A Cornell University student is suing his school for allegedly being denied a hearing after being accused of campus sexual assault.

The student, identified as John Doe in his lawsuit, was suspended for sexual assault and is now requesting that the court pause the school's disciplinary proceedings until the lawsuit is resolved. He also seeks $500,000 in restitution for his punishment. Doe claims in his lawsuit that Cornell's investigation (or lack thereof) violated New York State Education Law. The law requires students to have "the right to a process in all student judicial or conduct cases, where a student is accused of sexual assault" and "access to at least one level of appeal of a determination before a panel."

John was not provided a process (unless you count an accusation and then a suspension with nothing in between as a "process") and was not able to appeal before a panel.

John alleges that his accuser, identified as Jane Doe in the lawsuit, came to his fraternity house the night of the alleged incident and pursued him. His lawsuit claims that after they began kissing, she pinned him to his bed and punched him in his groin when he rolled her off of him. Jane told campus investigators that John pulled her hair and choked her.

John made clear that neither he nor Jane was drunk during the incident and that they didn't have sex.

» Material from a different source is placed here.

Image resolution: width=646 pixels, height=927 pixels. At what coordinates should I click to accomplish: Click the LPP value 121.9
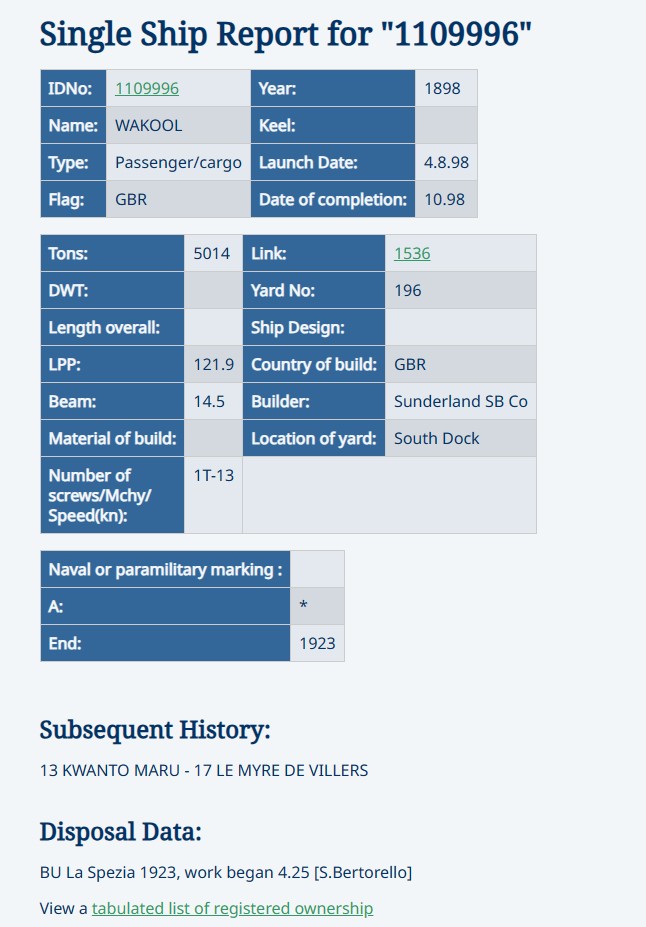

His lawsuit alleges that no-contact orders were issued to he and Jane, but that only he was temporarily suspended. He also claims school investigators "presupposed his guilt" by suspending him without getting his side of the story. He says investigators spoke to him "in an accusatory and intimidating manner."

John successfully appealed his suspension in October 2015, but after Cornell's investigator recommended he be suspended (again) in the middle of the spring semester, the school followed through. Cornell reversed its decision at the end of April. His suspension will be stayed while the school revises one of its policies.

John alleges the multiple suspensions — especially without being given a chance to defend himself — have caused him "grave emotional distress and mental anguish." He alleges his academic career has been harmed.

John is requesting a hearing to tell his side of the story. If the court approves his current petition, Cornell will have to stop its investigation and proceed to a hearing.

This is yet another example of a school railroading an accused student. Most schools at least allow a sham hearing, but here Cornell didn't even grant John that.